Re: UTF-7,5

From: Markus G. Kuhn (kuhn@cs.purdue.edu)
Date: Mon Jul 14 1997 - 16:08:42 EDT

Next message: Tony Harminc: "Re: isLetter on Katakana marks"
Previous message: Martin J. Duerst: "Re: bidi in Taiwanese Mandarin (was: bidi support)"
Messages sorted by: [ date ] [ thread ] [ subject ] [ author ] [ attachment ]
Mail actions: [ respond to this message ] [ mail a new topic ]
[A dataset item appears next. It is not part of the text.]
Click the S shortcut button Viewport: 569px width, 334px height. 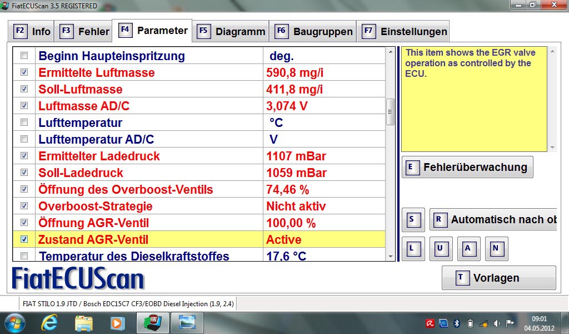tap(413, 219)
"Unicode Discussion" wrote on 1997-07-14 08:45 UTC:
> UTF-8 may travel well through the transport protocol, but due to the
> presence of C1 control characters it can cause errors on displaying and/or
> printing the received message.

I absolutely do not care, and you shouldn't either. C1 characters will
only cause problems on those receiving systems that do not understand
UTF-8 at all. And on those systems, *ALL* non-ASCII characters are messed
up anyway, so some additional mess-up due to C1 characters doesn't
make things any worse. Broken is broken. I do not think it is good
practive to support a concept of slightly-less-broken-than-totally-broken
as you would do it in your UTF-7,5 Latin-1 backwards compatibility.
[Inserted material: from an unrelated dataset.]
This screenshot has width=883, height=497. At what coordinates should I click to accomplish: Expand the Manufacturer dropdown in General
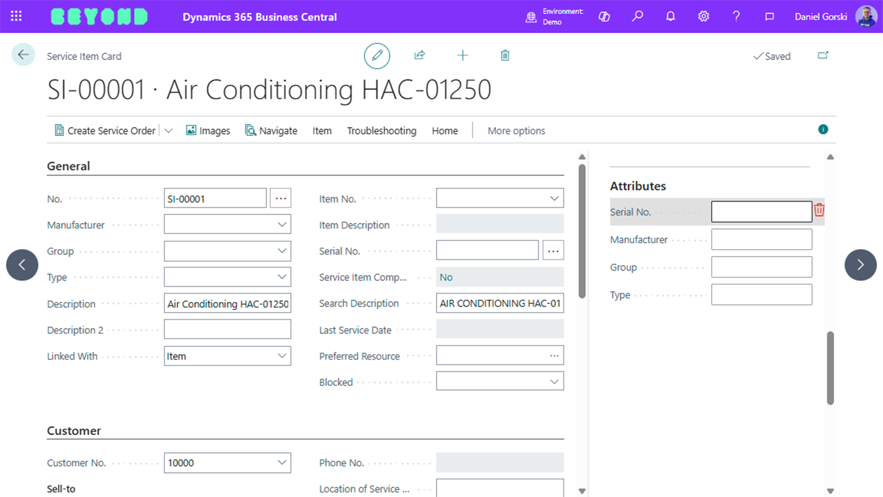[281, 224]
> That's the point of inventing UTF-7,5 which
> has the nice additional property of being >>almost human readable<< for
> latin-1 letters.

Hm, back to the fundamentals ...

Standardization is the elimination of unnecessary diversity in technical
specifications, and not the encouragment of technical diversity by
standardizing lots of different new alternative hacks.

Unfortunately, too few people involved in standardization have
understood, what that *real* purpose of standardization is. This is
the reason, why we see so many narrow-minded proposals that are
not upwards-compatible with the envisioned long-term solution (Latin-0 for
the people who think they might need the Euro-symbol, UTF-7,5 for
people how think they might need a Unicode-encoding backwards compatible
to their ISO 2022/Latin-1 terminal, etc.).
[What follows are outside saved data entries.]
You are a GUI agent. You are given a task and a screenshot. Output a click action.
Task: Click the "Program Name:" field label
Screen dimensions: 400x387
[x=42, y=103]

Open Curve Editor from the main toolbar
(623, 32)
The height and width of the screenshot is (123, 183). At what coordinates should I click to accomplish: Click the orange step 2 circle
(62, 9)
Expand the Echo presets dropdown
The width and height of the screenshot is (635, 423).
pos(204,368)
UTF-7,5 is a nice hack, but I feel that introducing it in the large
or even standardizing it will do more harm than good. I have also
seen several other altenative proposals to UTF-8, which put all bytes
sequences for Unicode characters into (!) the C1 range for full
Latin-1 compatibility. They all came from Germany, too.
As narrow minded. :-)

By the way, with proper rounding it should be called UTF-7,6 as
log_2(191) is 7.5774288280357486893, and in the 192 characters
mentioned on <http://vzdmzi.zdv.uni-mainz.de/~knappen/jk009.html>,
you probably counted 0x7f = DEL as a graphic character.

Markus

-- 
Markus G. Kuhn, Computer Science grad student, Purdue
University, Indiana, USA -- email: kuhn@cs.purdue.edu

Next message: Tony Harminc: "Re: isLetter on Katakana marks"
Previous message: Martin J. Duerst: "Re: bidi in Taiwanese Mandarin (was: bidi support)"
Messages sorted by: [ date ] [ thread ] [ subject ] [ author ] [ attachment ]
Mail actions: [ respond to this message ] [ mail a new topic ]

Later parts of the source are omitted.